Beat Inflation by Owning It | The Investors Edge
By John Stewart, chief investment officer at Farmers Trust Co.
Week in Review: Market Rally In Overdrive
Even though technically the Santa Claus rally doesn’t kick in until Friday, the first of the final 5 trading days of the year, the stock market rally that began at the end of October has been nothing short of epic.
Most investors expected the Fed to push back a bit against a market that had experienced a substantial rise after its early November meeting. Instead the Fed meeting last week was a green light for investors to keep buying stocks like it was 1999.

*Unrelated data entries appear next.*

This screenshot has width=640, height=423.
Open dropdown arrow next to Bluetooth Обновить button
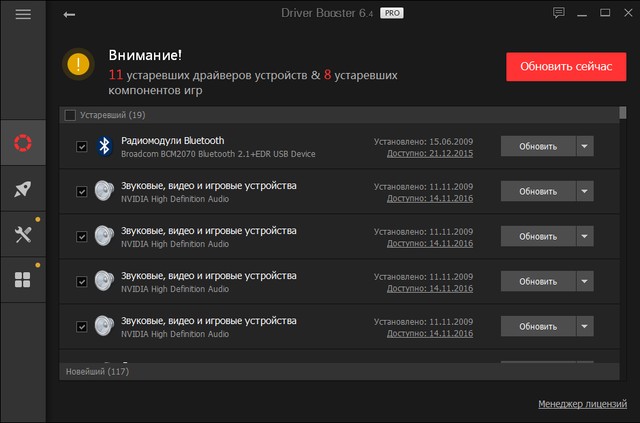(585, 147)
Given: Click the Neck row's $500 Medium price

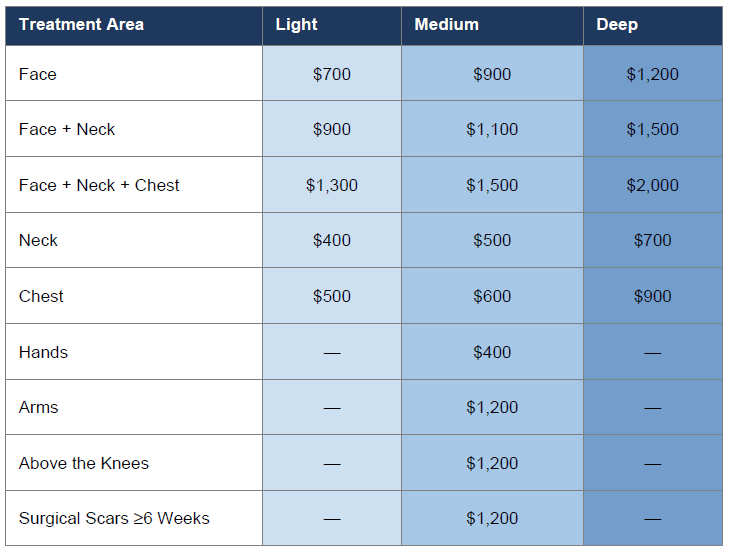Looking at the screenshot, I should 492,240.
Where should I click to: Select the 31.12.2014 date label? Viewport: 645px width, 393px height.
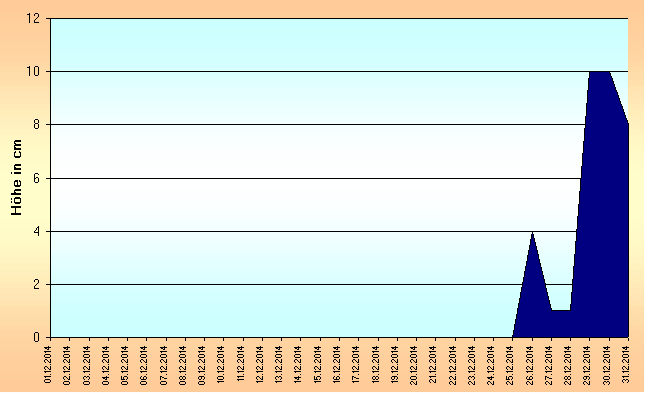(626, 365)
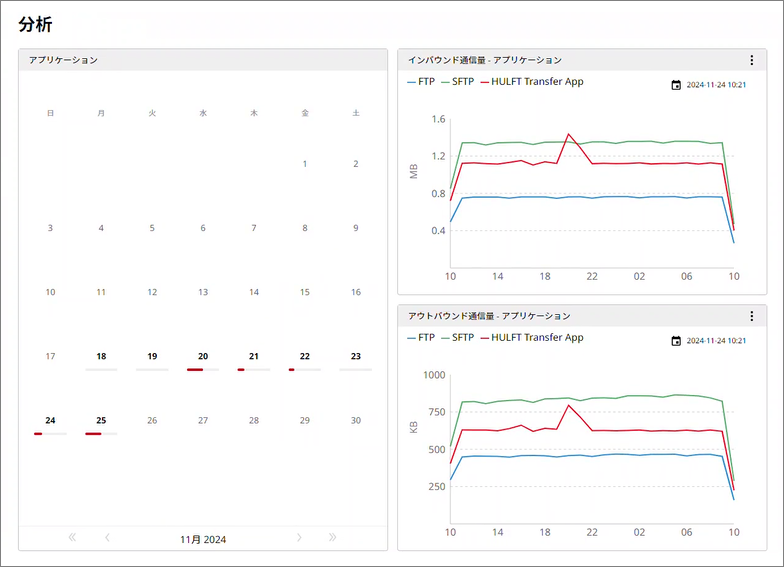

After cautioning for months that further tightening of monetary policy could be warranted – meaning higher interest rates – the Fed now sees the potential for multiple rate cuts next year. You heard that right – rate CUTS!
Given that higher rates had been the cause of much of the market turbulence during the past two years, this was a clear signal to investors that it’s now time to buy.
Or is it? Riding the market rally higher is one thing, but going all in AFTER a quick 15% jump in stocks could be asking for trouble. Investors should be careful what they wish for, lower interest rates may end up coming at the expense of significantly lower economic growth, which could negatively impact earnings and stock prices. Stay invested, but considering re-balancing portfolios by trimming some gains here.
Featured Insight: Beat Inflation by Owning It
Inflation is moderating, which I’ve explained previously simply means that prices are rising at a slower rate, not coming back down.
As I just discussed, Jerome Powell and the Federal Reserve clearly shocked Wall Street into believing that more monetary easing (that is, money printing) could be back on the table in 2024. That would likely eliminate the idea of hitting the Fed’s 2% inflation target.
How do you combat inflation? According to Nobel prize winning economist Milton Friedman, you OWN it!
Stocks are a pretty good inflation hedge, so they’ve been rallying. Commodity prices have been more volatile of late, but some exposure there make sense as well.
One of the best options currently looks like foreign equities. They’re at 50-year lows relative to U.S. stocks on a relative valuation basis, everyone dislikes the asset class and it is broadly under-owned, and international stocks tend to be one of the best inflation hedges out there. Make sure you own some.
Looking Ahead: Happy New Year!
Well, it might not have looked like it just two short months ago, but investors turned out to have a pretty good year in 2023.
The future is always uncertain, but 2024 brings with it the potential and promise of hope for an even brighter and more prosperous year ahead.
Regardless of what is in store for the markets, next year should bring plenty of drama given the upcoming election season, especially given the dynamics of this particular presidential race.
For now though, we wish everyone a very Merry Christmas season and a Happy New Year!